> **Written problem A**:
Please render this sentence from the sheet metal bending thread into Spanish: "The existing piece is rusted out but the rest of the stove is in great shape."
> **Written problem B**:
Carry the sheet metal bending thread forward from its final post.

> **Text block**:

# Sheet metal bending



## stevenreich (Jul 29, 2017)

I am looking for ideas on how to make cylinders in each of the four corners of a square sheet metal box.  This is part of a stove sample that the old time stove salesman used to travel around with.  The existing piece is rusted out but the rest of the stove is in great shape. The four circular columns mate up with the top and bottom castings, and enclose the long screws that hold the top and bottom castings together. They are about ¾" in diameter and 12" long. Any ideas?


Sent from my iPhone using Tapatalk


----------



## hman (Jul 29, 2017)

That's a pretty small diameter to be bending out of sheet metal.  Might you be able to start with 12" lengths of ½" or ¾" gas pipe (black, not galvanized) and mill away part of the circumference?


----------



## stevenreich (Jul 29, 2017)

Well thanks for the reply,  the original sheet steel is fairly thin and seems to be dead soft. Probably hot rolled. I've thought about using thin tubing and welding or silver soldering/ braising the flat sheet at the four corners but that takes away from the original design. 


Sent from my iPhone using Tapatalk


----------



## Firestopper (Jul 29, 2017)

conduit work?


----------



## francist (Jul 29, 2017)

Oddly enough, I have done this before. Not for a travelling display, but to make reproduction "speaking tubes" for an 1890 Victorian mansion.

I don't have the dimensions here at home, but I recall very well how we made them:

-sheet metal hot air ducting, tin plated from the 1950's, about 22ga maybe, three foot lengths
-wooden 4x4 with a half-round groove routed down the length of one side
-ball peen hammer
-wooden broom handle (of the right diameter for finished tubes, about 3/4" or so, maybe a bit larger)
-14 gauge copper wire
-butane torch with flux and solder

Compute the desired circumference, including an allowance for a soldered seam overlap. Cut the ducting into those widths and as long as you feel like trying. We were able to do full 3' lengths. Lay one strip over top of the grooved 4x4, and using the peen end of your ball peen hammer, forcibly work it lengthways on top of the sheet metal to start forcing it into the groove. This gives you a start in getting a tube shape established.

After you've got kind of a tube going, move to the broom stick which should be either mounted in a vise or clamped to a sawhorse. You want it horizontal, and with clearance to work around it. Put your rough tube shape over the stick, have a buddy clamp it firmly with his hands, and you take the copper wire and tie it in various intervals around the broomstick to keep it closed. When you're happy that it's even and as snug as you can safely make it, flux the joint and solder the seam closed. With any luck, it will slide right off the stick afterwards and you'll be holding a very nice, soldered-seam, lightweight tube.

Make sense? I've still got some at work so I could check dimensions as well as metal gauge that we used when I go back if you want. Possibly get a picture or two, but I'm not sure how much I have left over that's not installed into the walls already.

> **Data shown**:
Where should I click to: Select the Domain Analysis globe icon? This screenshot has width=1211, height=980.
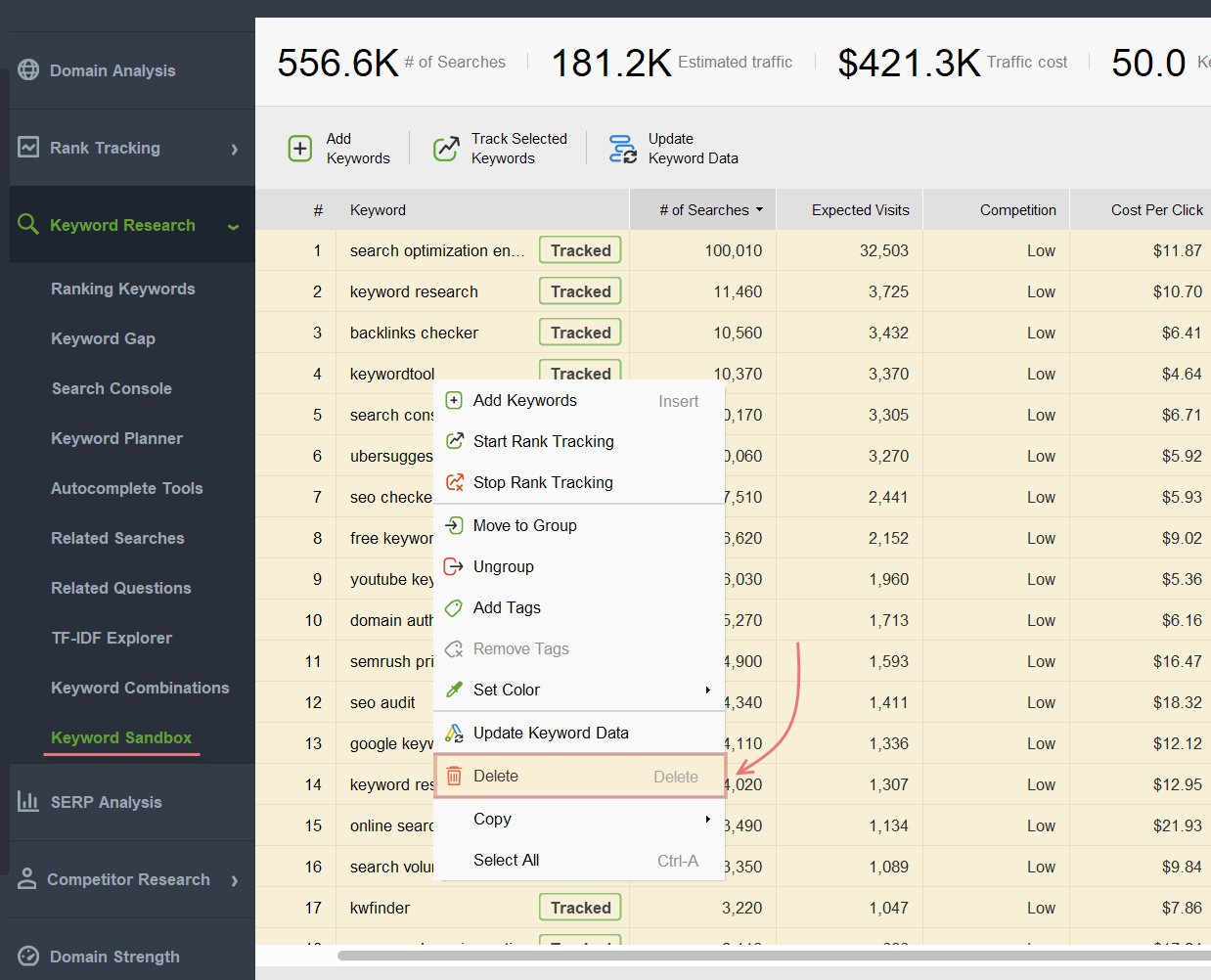27,69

> **Result A**:
La pieza existente está carcomida por el óxido, pero el resto de la estufa está en excelente estado.

> **Result B**:
-frank

I should probably clarify, a "speaking tube" was the residential equivalent of shipboard communication tube systems. Allowed servants to (supposedly anyway) communicate throughout the house by talking through these things that were stationed around. My gut feeling says they were probably not very effective, but I can't say for sure.

-f


----------



## Steve Reich (Jul 30, 2017)

Frank,

I believe you have a good approach,  I will try it.  The exact gage of sheetmetal I don't remember, the stove has been in storage and I am just now setting up shop again and know the stove is in a box somewhere close, I will find it and check the thickness.  Also the diameter of the tubes.  I have attached a schematic drawing of the part looking down from the top of the stove.


----------



## chips&more (Jul 30, 2017)

A small three bar roller would work. I know they make them. I have one somewhere in my piles in the shop? Have not seen it for a while? Or you could make one. Good project for the HM. Maybe share with us.


----------



## Steve Reich (Jul 30, 2017)

The 3 bar roller sounds like it might work.  Do the rollers have to be smaller than the cylinder diameter?  I worked at a plant thAt had a brake but don't recall seeing a 3 bar roller there. 

I think it would be an easy tool to build. I just need to get an idea of the roller diameters to use.


----------



## francist (Jul 30, 2017)

Like this, maybe.


----------



## mzayd3 (Jul 30, 2017)

Yes, the rollers must be smaller than the desired cylinder.

Maybe you could find a bar the right diameter and hammer the sheet into shape...


Sent from my iPhone using Tapatalk


----------



## hman (Jul 30, 2017)

Well, It looks like I misinterpreted how the tubes were used.  I'd assumed they would be ¾ cylinders (thus the machining suggestion) placed outside the walls and used to hold the corners together.  My mistake.

Is this stove just for show-and-tell, or is it actually intended to hold a fire?  If the former, you _might_ be able to repurpose the frame tubes of some lawn furniture.  What I've seen (and used on occasion) is about ¾" diameter and (based on your diagram) suitably thin wall.  Hope this helps!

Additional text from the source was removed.